Premièrement, le niveau de la dette compte bien moins que la faculté pour un Etat de la financer. C’est en cela que la décision du G20 de ce week-end de suspendre les paiements des intérêts pour les pays pauvres est une bonne décision. Une dette ne peut être soutenable à long-terme que si le service de la dette est inférieur à la croissance du PIB. Attendons que celle-ci soit de retour dans les pays défavorisés avant de réinstaurer le paiement des intérêts. S’il est une action louable des banques centrales aujourd’hui, c’est qu’elles maintiennent le coût de la dette au plancher grâce à leurs achats massifs d’obligations. Tant qu’elle ne génère pas d’inflation, cette politique de monétisation de la dette est la bienvenue.
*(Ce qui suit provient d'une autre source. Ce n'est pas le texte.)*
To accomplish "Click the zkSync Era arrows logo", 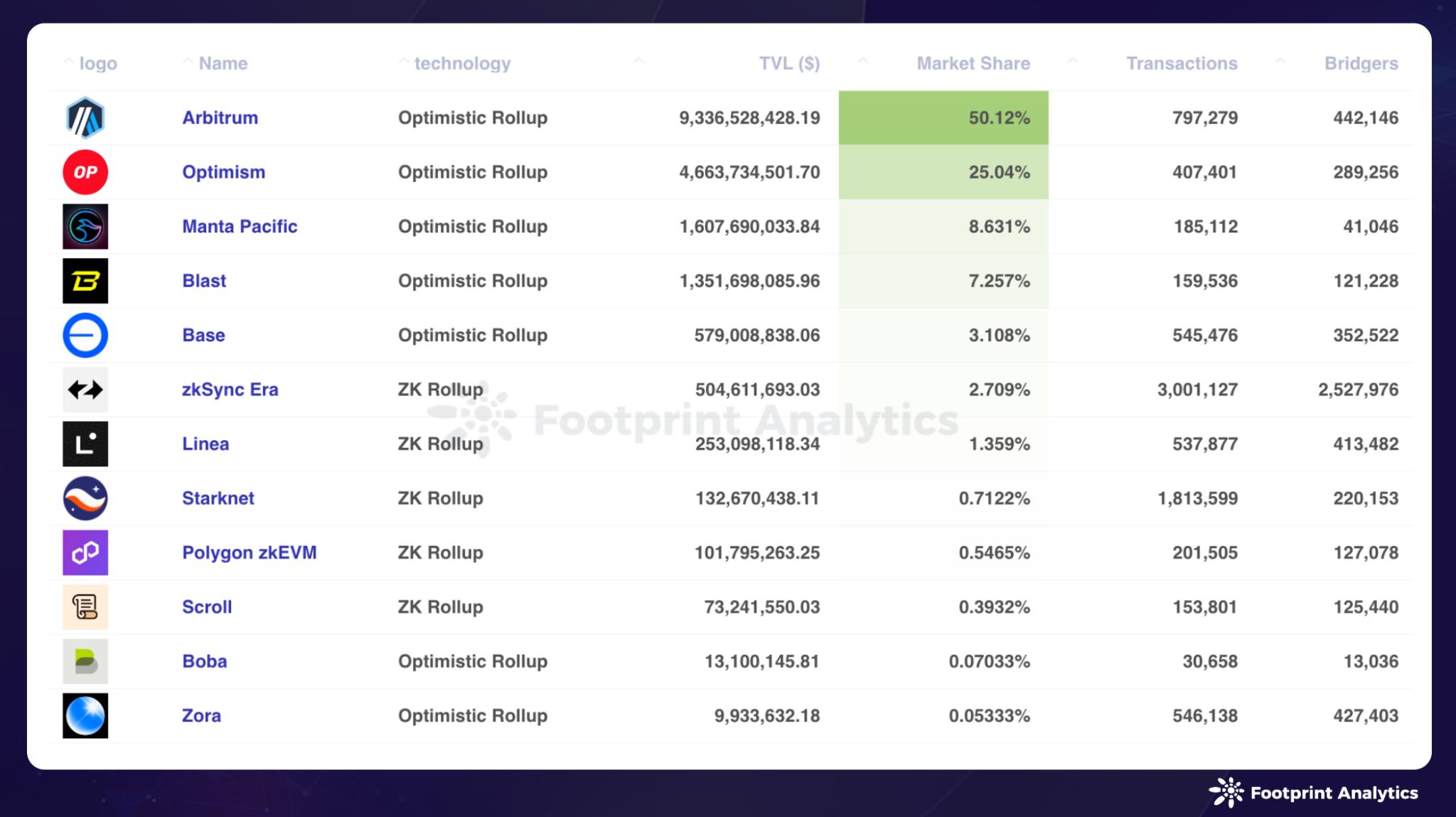I will (85, 390).
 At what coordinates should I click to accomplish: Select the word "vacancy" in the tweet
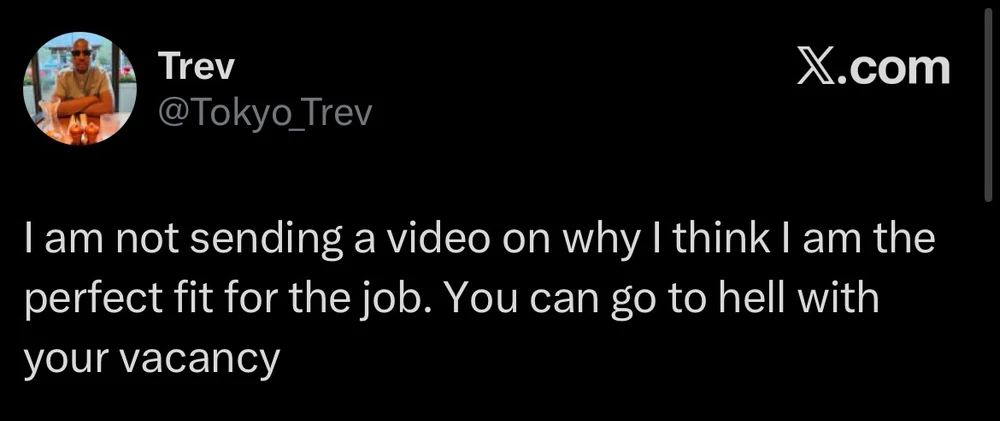(x=200, y=359)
Nous sommes nombreux à penser que l’Etat se doit d’équilibrer son budget.

Deuxièmement, la dette se doit d’être mesurée à l’aune du Produit intérieur brut. A quel niveau la légèreté de la dette devient-elle insoutenable? A 90%, comme dans la zone Euro, 100% comme aux Etats-Unis ou … 200%, à l’instar du Japon? Bien malin celui qui peut prédire à quel moment «trop c’est trop». Et surtout, il n’y a pas que l’austérité qui peut faire baisser ce ratio. Si la croissance du PIB augmente plus rapidement que la dette, le ratio diminue. Ca été le cas dans la zone euro entre 2014 et le début de cette année. Aujourd’hui, il est tout à fait envisageable de mettre en place des politiques de stimulation de la demande par la politique fiscale qui se traduiraient par un multiplicateur budgétaire supérieur à 1. Le ratio de la dette par rapport au PIB serait dès lors en mesure de diminuer, alors même que les dépenses de l’Etat augmentent !

Enfin dernier point, et pas des moindres, nous sommes nombreux à penser que l’Etat se doit d’équilibrer son budget. A l’équilibre, il ne devrait pas y avoir de déficits. L’Etat devrait même idéalement engranger quelques surplus, à l’instar de la Suisse, lui permettant de faire des réserves pour des temps plus difficiles. Oui… mais non : il est important de placer la politique budgétaire dans le contexte d’un équilibre plus général avec le secteur privé. Au Japon comme dans la zone Euro, la désépargne de l’Etat vient en fait compenser un manque d’investissements dans le secteur privé. Regardez les barres en bordeaux sur le graphique : elles indiquent le surplus d’épargne par rapport à l’investissement dans le secteur privé dans la zone euro, alors que les barres en jaune témoignent de la désépargne de l’Etat, qui se traduit par un déficit public propre à doper la croissance. Avec le Covid19, le taux d’épargne dans la zone Euro a fortement augmenté, passant de 15% à 25%. Tout ce qui est épargné n’est pas consommé. Et si cette épargne ne trouve pas de débouchés sur l’investissement, la croissance reste en berne. L’équilibre se doit d’être général entre le secteur privé et public, et non pas focalisé sur ce dernier uniquement. Que ce soit dans la zone Euro ou au Japon, je peux l’affirmer sans crainte : si nous avions pas  eu de déficit public venant palier, ne serait-ce que partiellement, un manque d’investissement dans le secteur privé, nous aurions eu une sérieuse panne de croissance. L’austérité et la recherche de l’équilibre budgétaire n’a donc de sens que s’il n’y a pas de surplus d’épargne dans le secteur privé.

L’analyse du bien-fondé de la politique budgétaire peut être poussée d’un cran supplémentaire : si le surplus d’épargne privée dépasse le déficit public, la croissance du PIB en pâtit. J’ai analysé l’évolution de ces écarts depuis 1995 au Japon, aux Etats-Unis, dans la zone Euro et en Suisse. Le constat est flagrant : les pays qui s’en sortent le mieux en termes de croissance connaissent soit une désépargne dans le secteur privé (comme en Suisse), ou alors une combinaison de désépargne privée et publique, comme aux Etats-Unis. La lanterne rouge de la croissance économique, c’est clairement la zone euro: ici, il y a assurément de la place pour un recours plus marquée aux dépenses de l’Etat pour palier l’excédent d’épargne dans le secteur privé. Le Japon est dans le même cas de figure.

Les marchés financiers se laissent porter par les banques centrales depuis plus de 10 ans. A long-terme, leur potentiel de hausse n’est pleinement justifié que s’il va de pair avec la croissance de l’économie mondiale. Son retour se doit de passer aujourd’hui par la relance budgétaire.